▸ **TASK INSTRUCTIONS**: Reproduce the listing below verbatim from the line with "Task: Export the Original Color Image axes" to the line with "This screenshot has height=379, width=574.", both included, and nothing else.
....
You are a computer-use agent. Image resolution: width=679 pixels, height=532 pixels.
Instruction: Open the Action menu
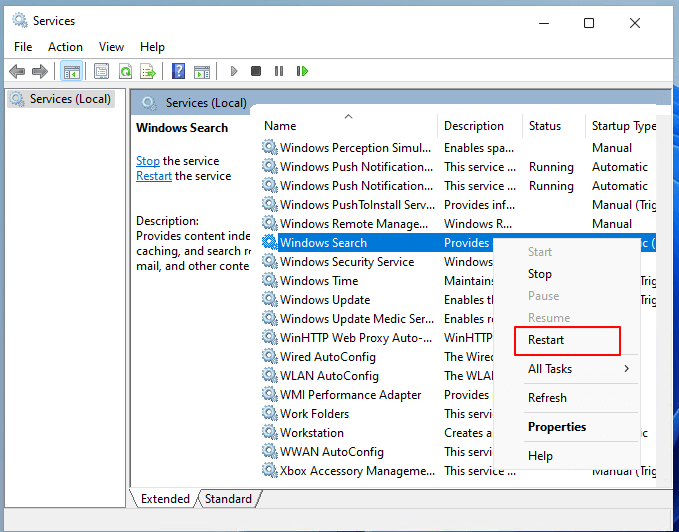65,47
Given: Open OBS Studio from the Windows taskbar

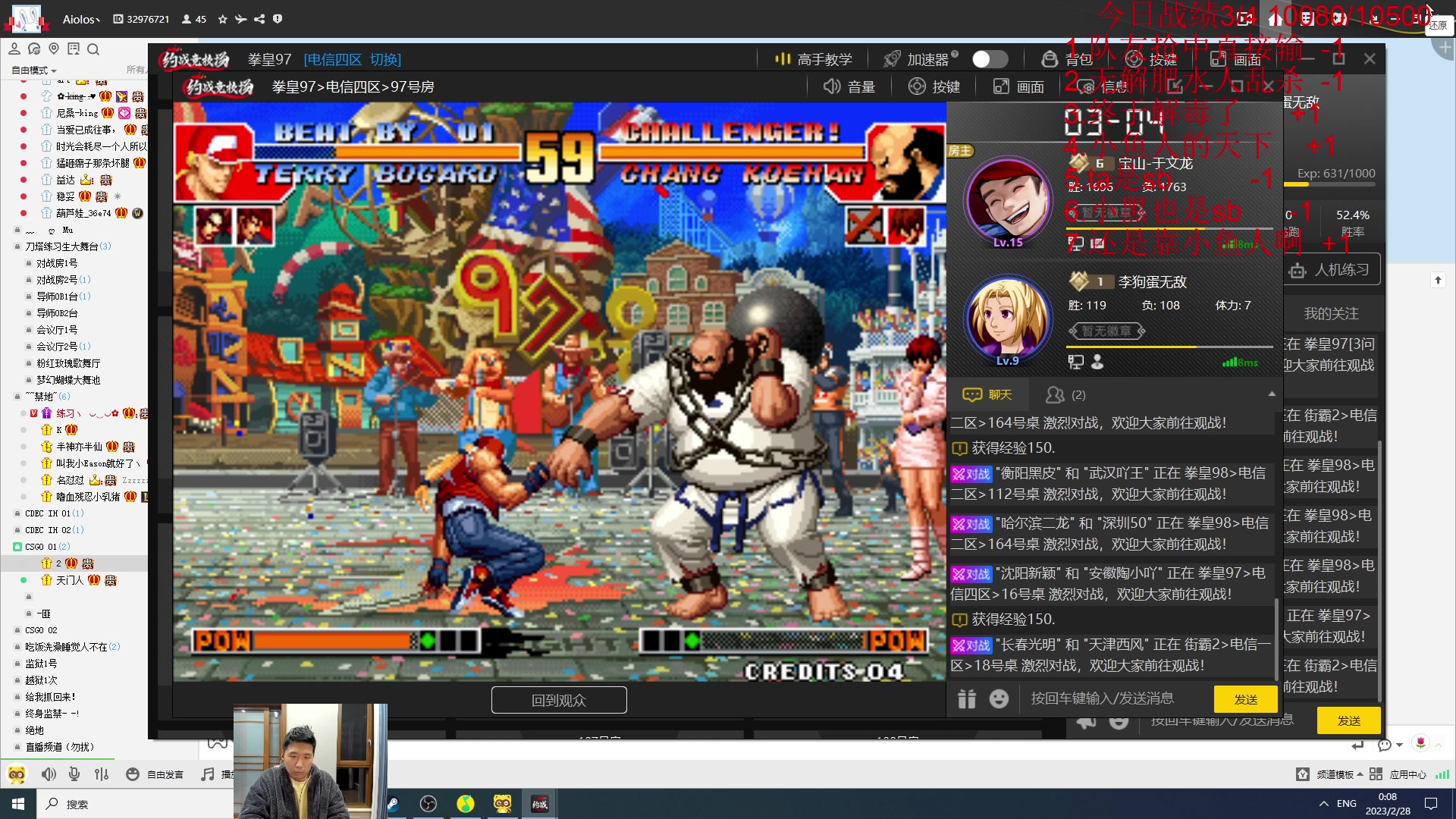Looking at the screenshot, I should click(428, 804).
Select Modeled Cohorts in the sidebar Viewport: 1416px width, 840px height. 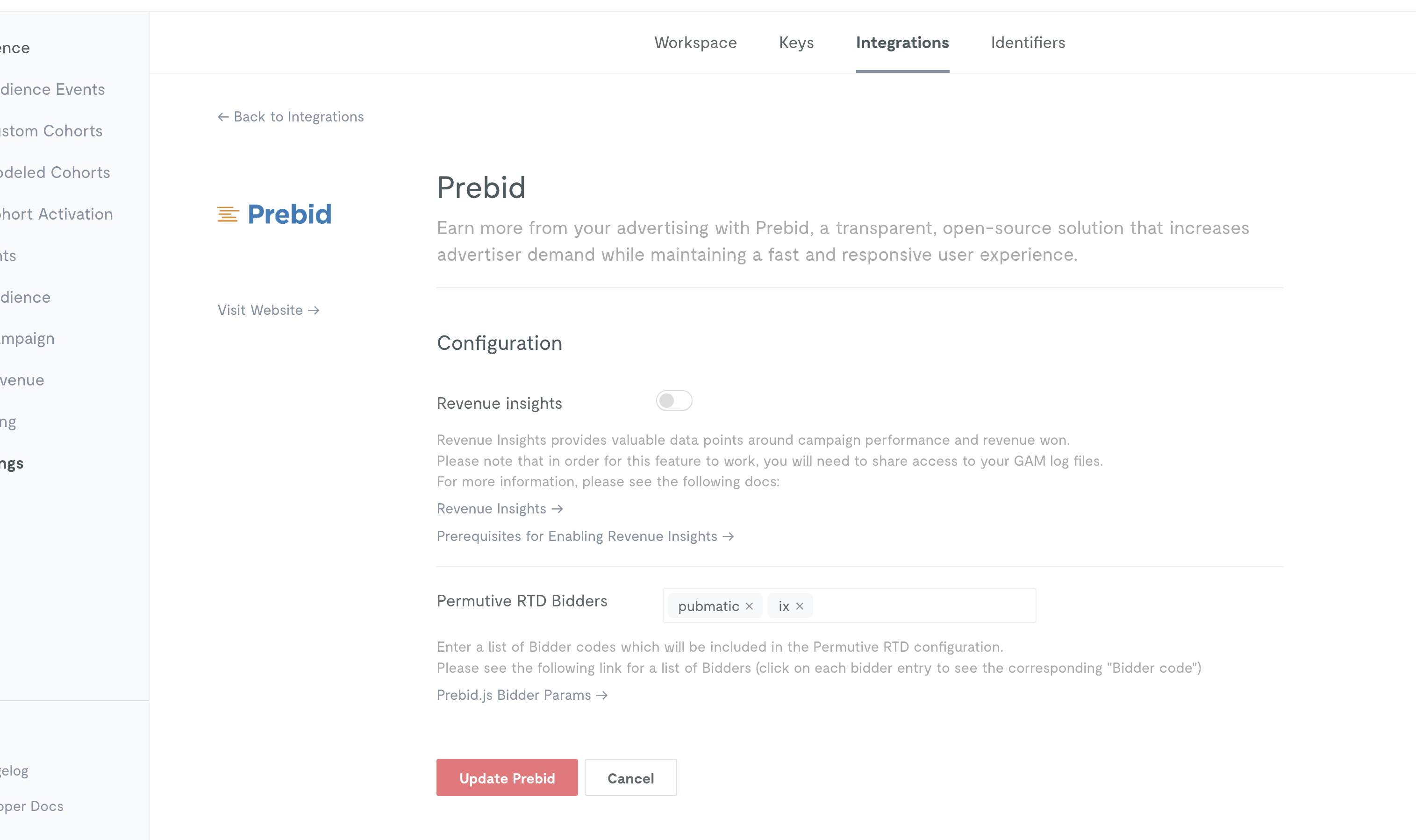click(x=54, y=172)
....
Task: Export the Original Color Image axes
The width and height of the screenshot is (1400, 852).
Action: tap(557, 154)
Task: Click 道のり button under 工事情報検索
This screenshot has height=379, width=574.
....
▸ **TASK RESULT**:
Task: Export the Original Color Image axes
The width and height of the screenshot is (1400, 852).
Action: tap(557, 154)
Task: Click 道のり button under 工事情報検索
This screenshot has height=379, width=574.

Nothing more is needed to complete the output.